A survey of student risk perceptions was completed in Stat. 221 during the fall term and served as the baseline measurement of risk perception. The Winter ’97 class of Stat. 221 (n = 577) was surveyed with the same instrument in order to measure the efficacy of the campaign. A Chi Squared analysis was completed to determine if significant changes had occurred ( < 0.10). In addition to this survey, focus groups were recruited from the student population. They were interviewed regarding their perception of accident risk, the effectiveness of the campaign, and barriers to change. Results were compiled and significant observations were recorded. The preliminary survey conducted in Stat. 221 indicated that the vast majority of BYU students are unaware of the risk they experience from dozing and driving. Only 48% of students ranked dozing as a major risk for the population as a whole, and only 32% ranked dozing as a major personal risk. Students ranked excessive speed, poor weather, and inattentiveness as the primary risk factors. Effects by gender (p < 0.000) were observed. Age and marital status were not statistically significant. Results of the post-testing during the Winter 1996 term indicated that a significant change in personal risk perception had occurred (p < 0.000). However, falling asleep at the wheel was still not perceived as the major traffic crash risk.
Results from focus group discussions were fairly consistent. Primary barriers to change were found to be resistance to the perceived source of the message, and performance pressures coming from academics, employers, parents, and peers. Concern over the university requirement to attend class on the Wednesday before Thanksgiving was raised in all groups. In general, women expressed more concern over crash risks than did men, and both men and women frequently expressed a perceived lack of control over travel circumstances.

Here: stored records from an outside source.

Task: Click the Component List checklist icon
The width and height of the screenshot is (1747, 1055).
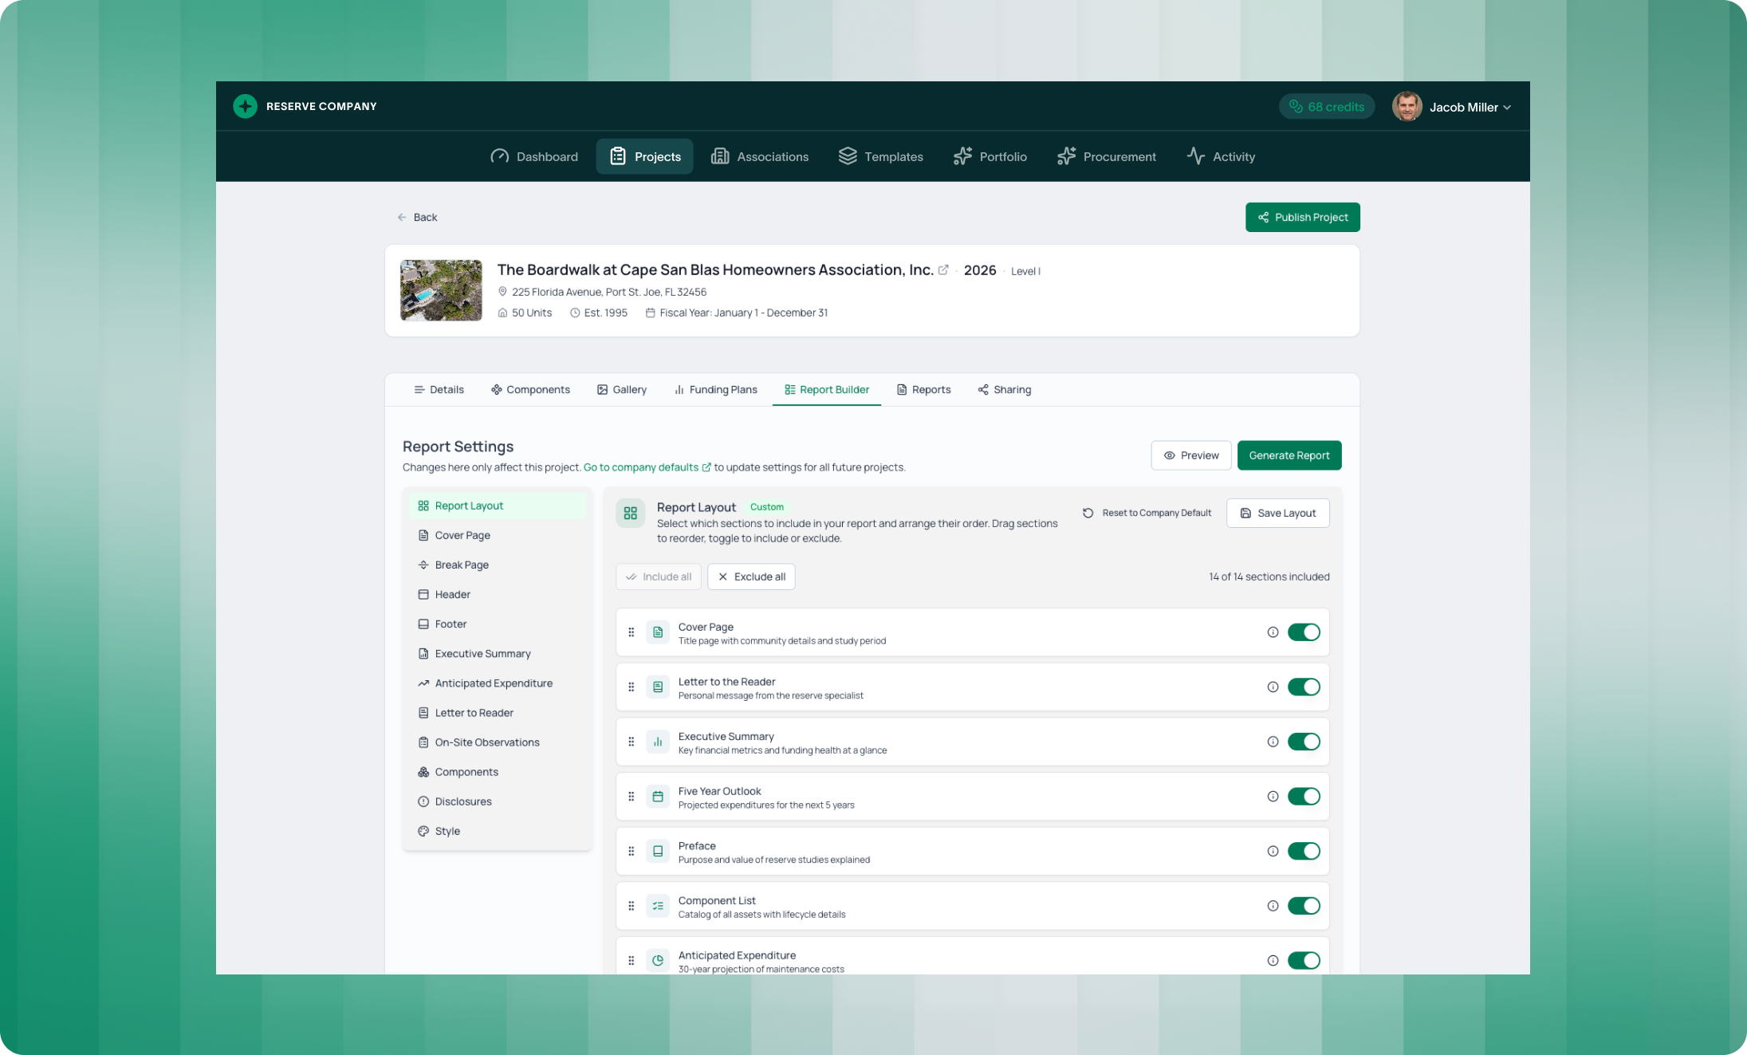Action: tap(658, 906)
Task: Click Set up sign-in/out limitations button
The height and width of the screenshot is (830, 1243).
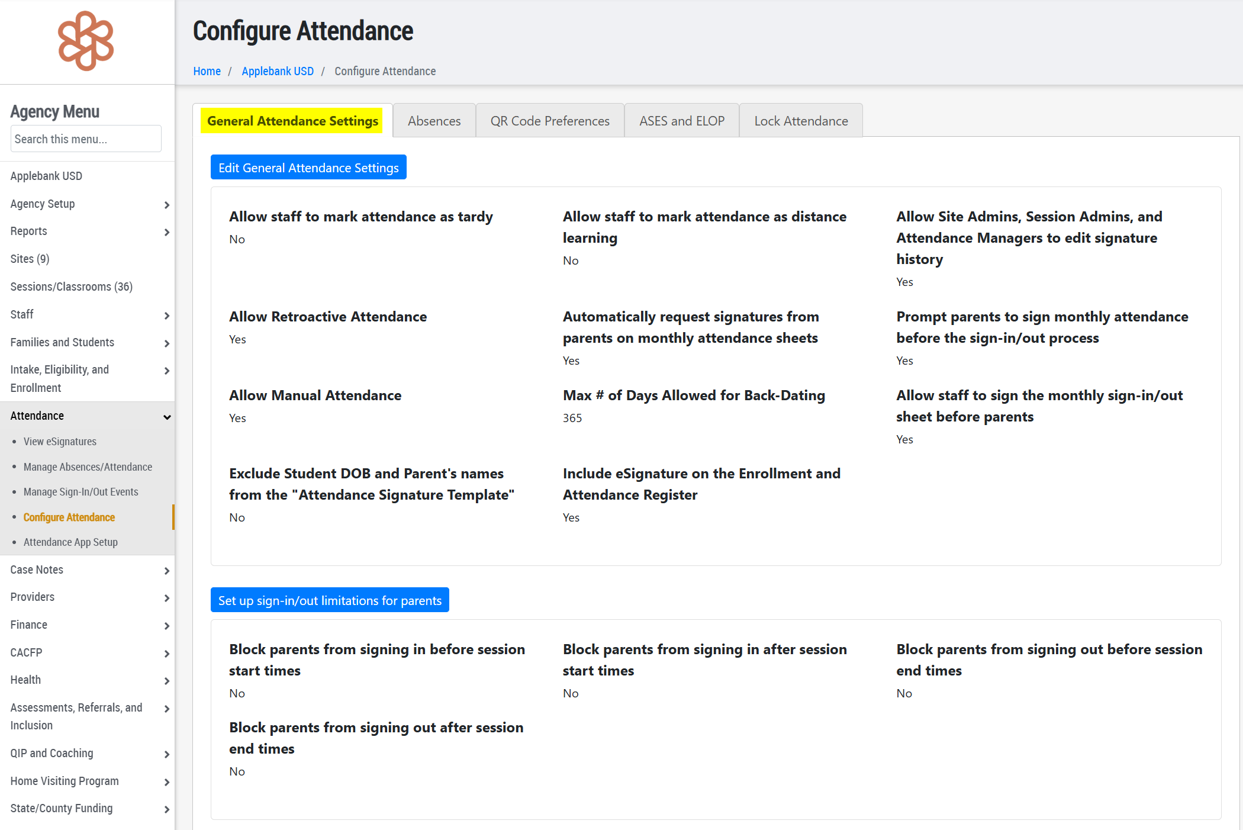Action: point(330,600)
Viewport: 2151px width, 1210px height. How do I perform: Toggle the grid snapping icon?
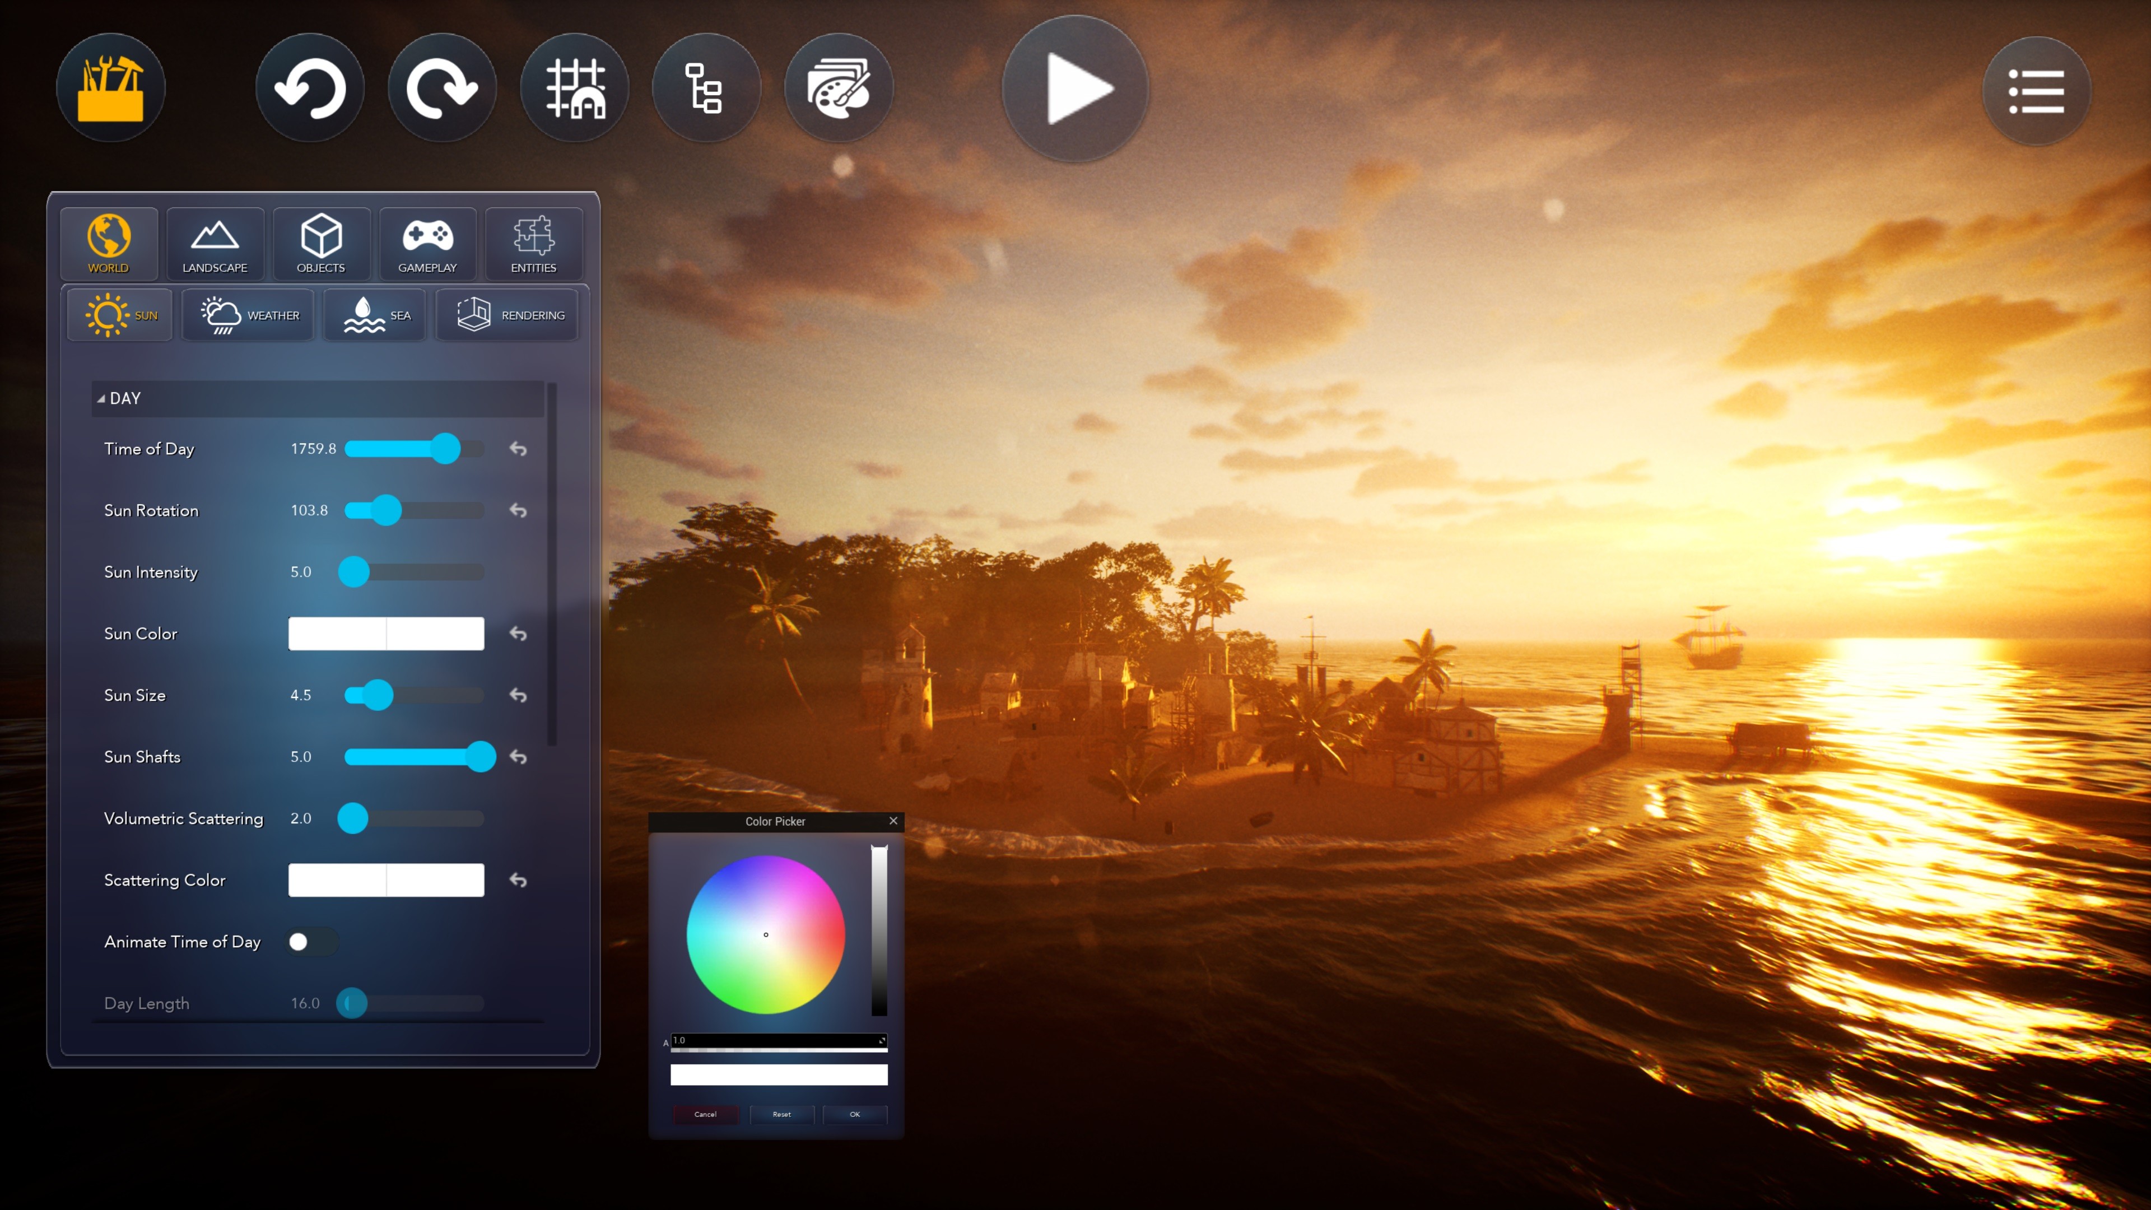click(574, 89)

Most students reported having heard or read something about the campaign, but few could identify the slogan or any significant message. When asked to explain why they had not attended to the messages, responses ranged from, “It just didn’t seem to apply to me,” to a more aggressive stance of, “I am sick and tired of professors and the administration trying to tell me how to think and what to do.” All participants agreed that they were less likely to attend to messages appearing to come from faculty or administrative sources than messages from parents or peers. Many students did report receiving phone calls from their parents after the parents received the letter sent by the McDonald Health Center. They further reported that holiday travel plans were discussed and modified, and that parental concerns were accepted and appreciated.
Results from both the risk perception survey and the focus groups suggest that a media based campaign is not an effective strategy for this population. While changes in risk perception were demonstrated, the changes were not judged to be of practical significance. Future interventions should attempt to employ interpersonal communication mediums, particularly those from student to student and from parents to students. In addition, future campaigns should develop strategies for enhancing decision-making skills and self efficacy relating to travel planning.
References
1. G.A. Lindsay et al. Descriptive epidemiology of dozing and driving in a college student population. Journal of American College Health. (In Press).
2. Institutional Studies at Brigham Young University, “http://28.187.241.2/acadvp/instuP”
3. H. Summala, and T. Mikkola, Fatal accidents among car and truck drivers: Effects of fatigue, age, and alcohol consumption, Human Factors (1994) 36(2); 315-326.